La conciencia, o autoconciencia.
Nos permite identificar lo que somos, lo que necesitamos para sobrevivir y cómo podemos cambiar nuestro mundo, más allá del instinto y la biología; y permite un sentido del tiempo, experimentación, abstracción, complejidad, ambición y resiliencia. Esa característica nos permite cuestionar, recalcular y reiterar, y construir nuestras civilizaciones, para bien o para mal, según el contexto cultural y el sistema de valores en el que nacemos. Hacemos algo más que adaptarnos y mutar genéticamente. Somos diferentes como especies de lo que éramos antes, no solo porque ciertos genes se transmitieron y otros no; sino más bien porque hemos encontrado formas de transmitir lo que hemos aprendido sobre nuestro mundo a través de la tradición oral, a través de los mitos y las leyendas, a través de la palabra escrita, a través del código. Yo diría que, aunque todavía somos limitados, nos hemos liberado y hemos ido más allá de nuestra biología. Y esa diferencia, incluida nuestra capacidad para cooperar, compartir experiencias y comunicarse entre nosotros, es nuestra mayor fortaleza.
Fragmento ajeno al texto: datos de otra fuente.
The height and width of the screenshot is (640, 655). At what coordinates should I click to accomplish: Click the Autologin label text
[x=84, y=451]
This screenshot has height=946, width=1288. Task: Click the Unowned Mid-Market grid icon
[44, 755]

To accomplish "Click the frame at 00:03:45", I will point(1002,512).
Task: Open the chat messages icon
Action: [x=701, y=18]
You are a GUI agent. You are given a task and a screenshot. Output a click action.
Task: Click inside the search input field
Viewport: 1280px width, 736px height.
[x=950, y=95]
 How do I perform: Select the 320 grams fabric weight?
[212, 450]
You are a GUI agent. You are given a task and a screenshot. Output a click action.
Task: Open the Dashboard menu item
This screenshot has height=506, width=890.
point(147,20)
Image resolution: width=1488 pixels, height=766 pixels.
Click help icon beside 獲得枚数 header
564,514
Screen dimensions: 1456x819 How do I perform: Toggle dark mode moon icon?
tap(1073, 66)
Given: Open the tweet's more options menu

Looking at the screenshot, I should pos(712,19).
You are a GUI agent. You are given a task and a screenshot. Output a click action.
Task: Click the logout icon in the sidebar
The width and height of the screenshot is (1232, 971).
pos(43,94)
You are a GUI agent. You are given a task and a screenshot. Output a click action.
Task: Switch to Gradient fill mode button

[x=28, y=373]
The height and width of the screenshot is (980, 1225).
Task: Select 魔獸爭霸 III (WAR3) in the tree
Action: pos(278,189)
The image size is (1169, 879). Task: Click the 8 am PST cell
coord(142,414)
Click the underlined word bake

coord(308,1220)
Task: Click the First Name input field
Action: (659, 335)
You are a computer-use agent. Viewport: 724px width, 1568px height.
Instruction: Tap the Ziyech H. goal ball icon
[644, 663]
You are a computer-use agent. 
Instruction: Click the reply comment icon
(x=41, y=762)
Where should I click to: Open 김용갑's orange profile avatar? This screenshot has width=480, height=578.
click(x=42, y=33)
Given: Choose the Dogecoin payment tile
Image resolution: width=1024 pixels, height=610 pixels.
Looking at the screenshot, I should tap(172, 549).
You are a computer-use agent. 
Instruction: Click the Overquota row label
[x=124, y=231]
Podría ser, tal vez, otro tipo de habilidad innata de “sentido”, como el sentido del olfato de los perros, el sonar del delfín o el ojo de insecto. Tal vez sufrimos, como especie, el efecto Dunning-Kruger. Compartimos nuestra tierra con muchos seres vivos, varios con sus propios superpoderes y sus increíbles fortalezas; pero los humanos, como especie, somos los únicos que estamos lo suficientemente conscientes y lo suficientemente conscientes (lo mejor que podemos decir) no solo para preguntar por qué, sino también para tratar de mejorar el trabajo ya realizado.